Coordinate data for items:
···
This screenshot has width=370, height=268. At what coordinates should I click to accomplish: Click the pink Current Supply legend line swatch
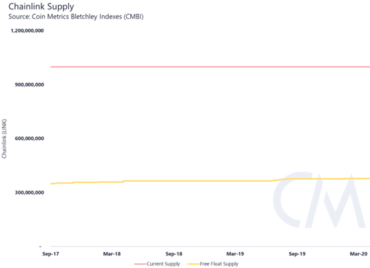[x=140, y=264]
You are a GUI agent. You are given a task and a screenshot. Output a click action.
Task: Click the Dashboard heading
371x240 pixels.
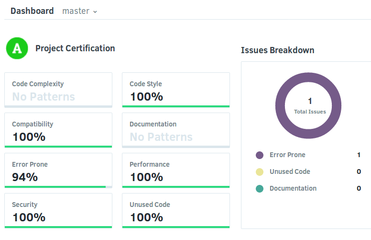[x=32, y=11]
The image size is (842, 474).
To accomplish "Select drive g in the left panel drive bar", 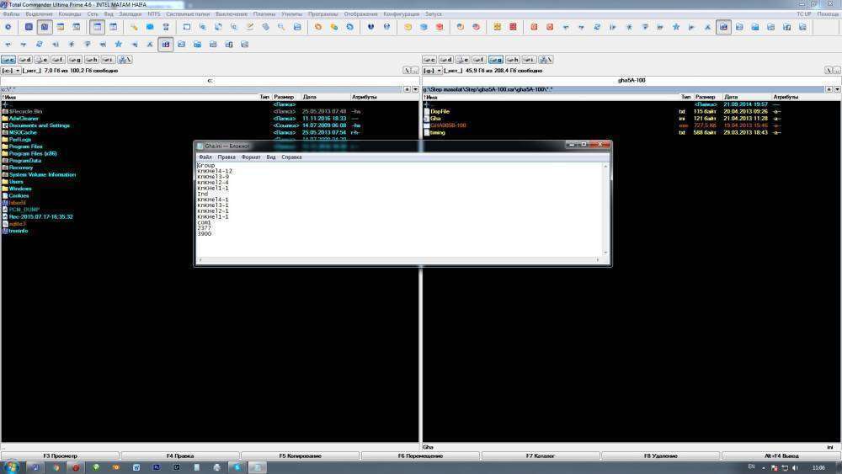I will 74,60.
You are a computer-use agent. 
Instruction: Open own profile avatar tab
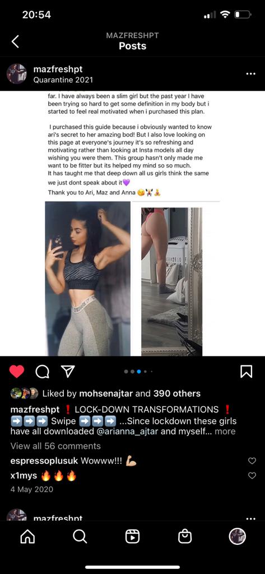pos(237,536)
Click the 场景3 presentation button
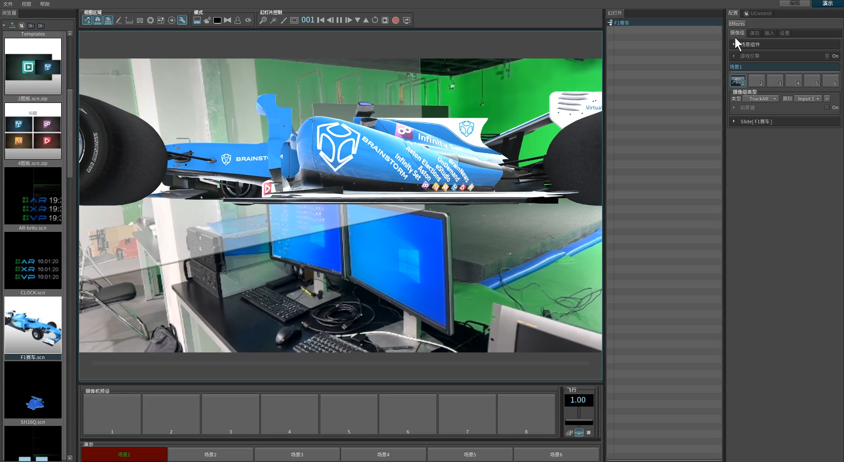Screen dimensions: 844x462 coord(297,455)
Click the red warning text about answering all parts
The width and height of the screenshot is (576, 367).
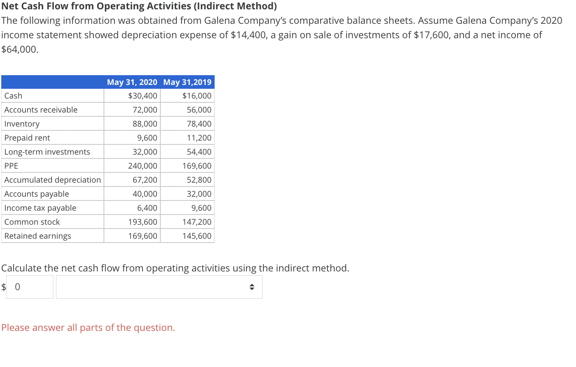coord(88,327)
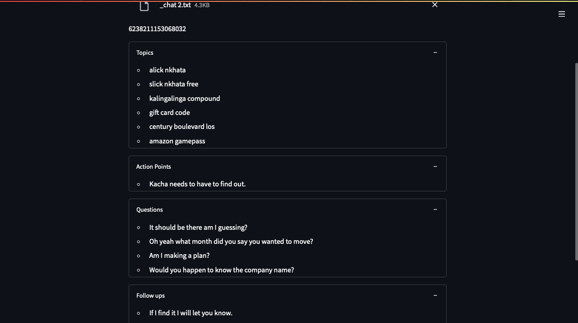
Task: Select the topic 'kalingalinga compound'
Action: (x=184, y=98)
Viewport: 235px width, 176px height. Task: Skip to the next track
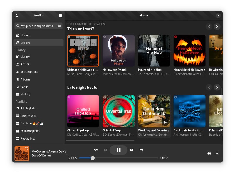click(132, 150)
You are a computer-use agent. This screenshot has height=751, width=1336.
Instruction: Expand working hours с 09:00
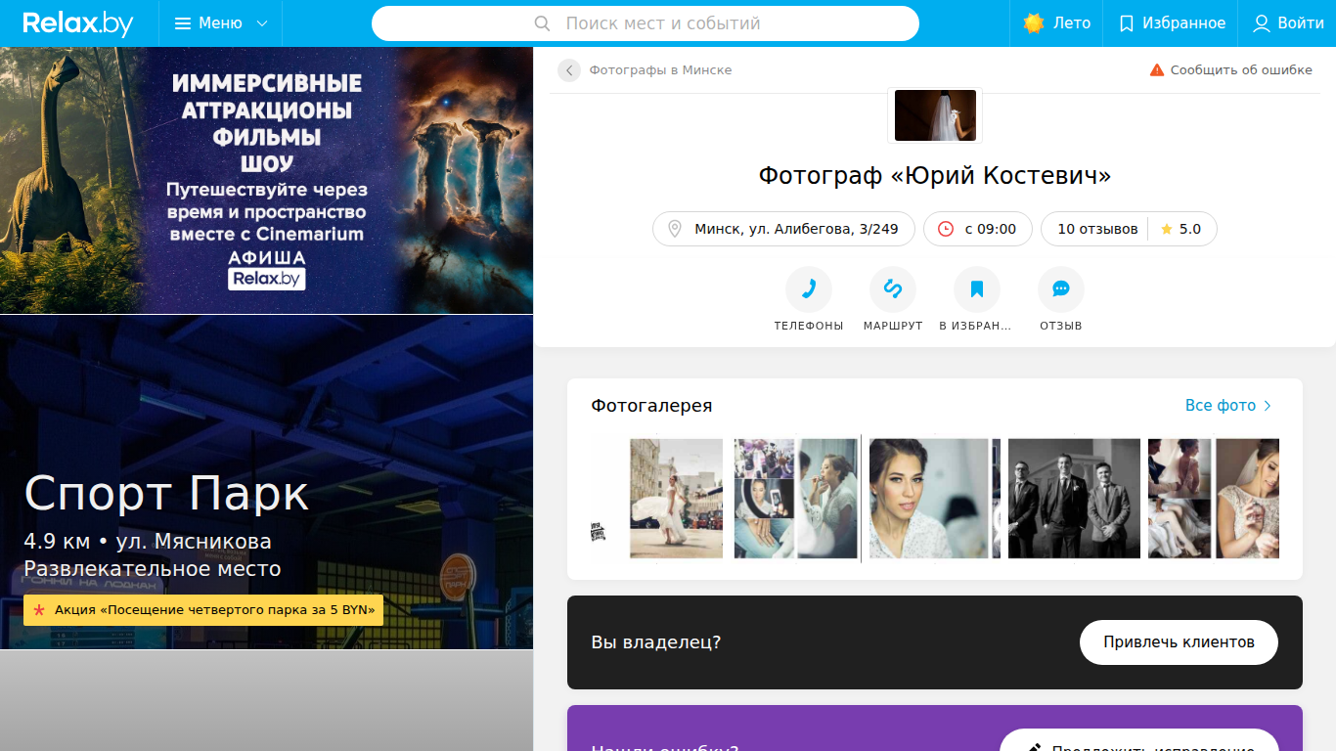(978, 229)
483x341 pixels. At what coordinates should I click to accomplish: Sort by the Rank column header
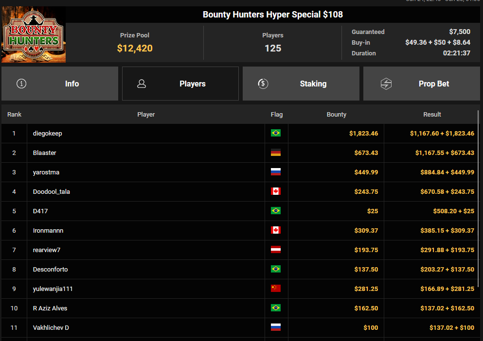pos(14,115)

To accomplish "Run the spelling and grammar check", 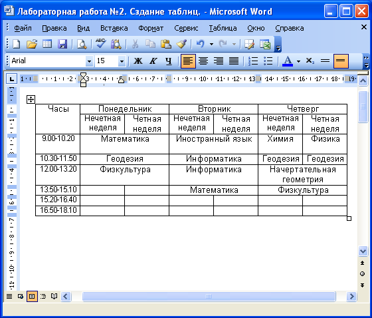I will click(x=101, y=44).
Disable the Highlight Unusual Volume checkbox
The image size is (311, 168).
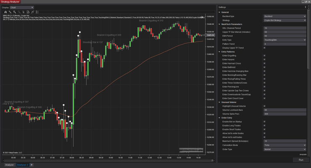[x=264, y=106]
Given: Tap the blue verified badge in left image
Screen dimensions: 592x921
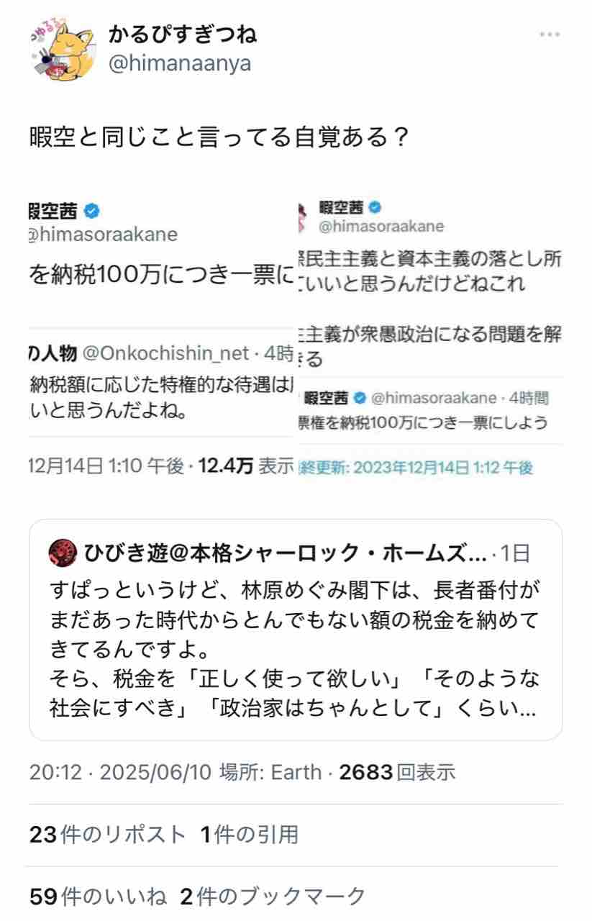Looking at the screenshot, I should [x=91, y=211].
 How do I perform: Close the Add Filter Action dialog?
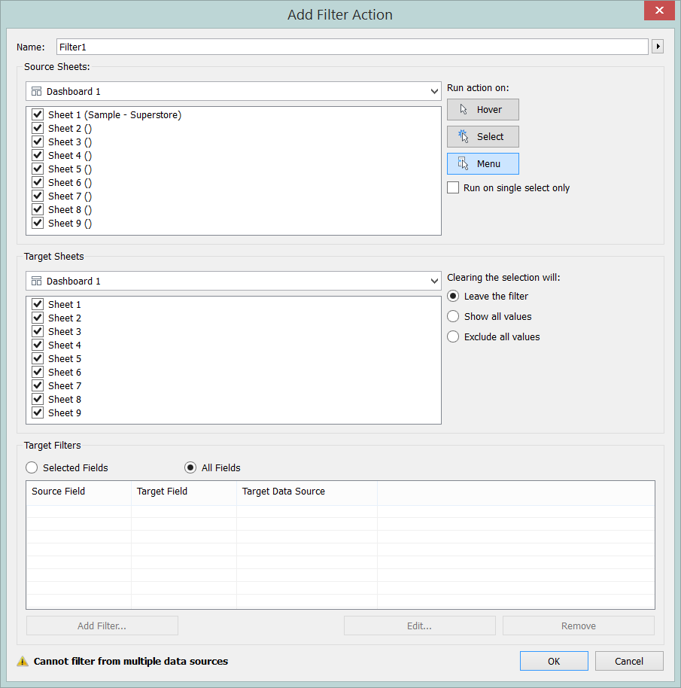pos(658,11)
···
** Problem details **
Arrange the lines of the entries as a JSON list of strings, one string per line, starting with the line containing "Given: Tap the" and going on through the end of the entries. Skip blank lines and leave the pictures out.

** Result of the task **
[
  "Given: Tap the blue verified badge in left image",
  "Screen dimensions: 592x921",
  "Looking at the screenshot, I should [x=91, y=211].",
  " How do I perform: Close the Add Filter Action dialog?",
  "pos(658,11)"
]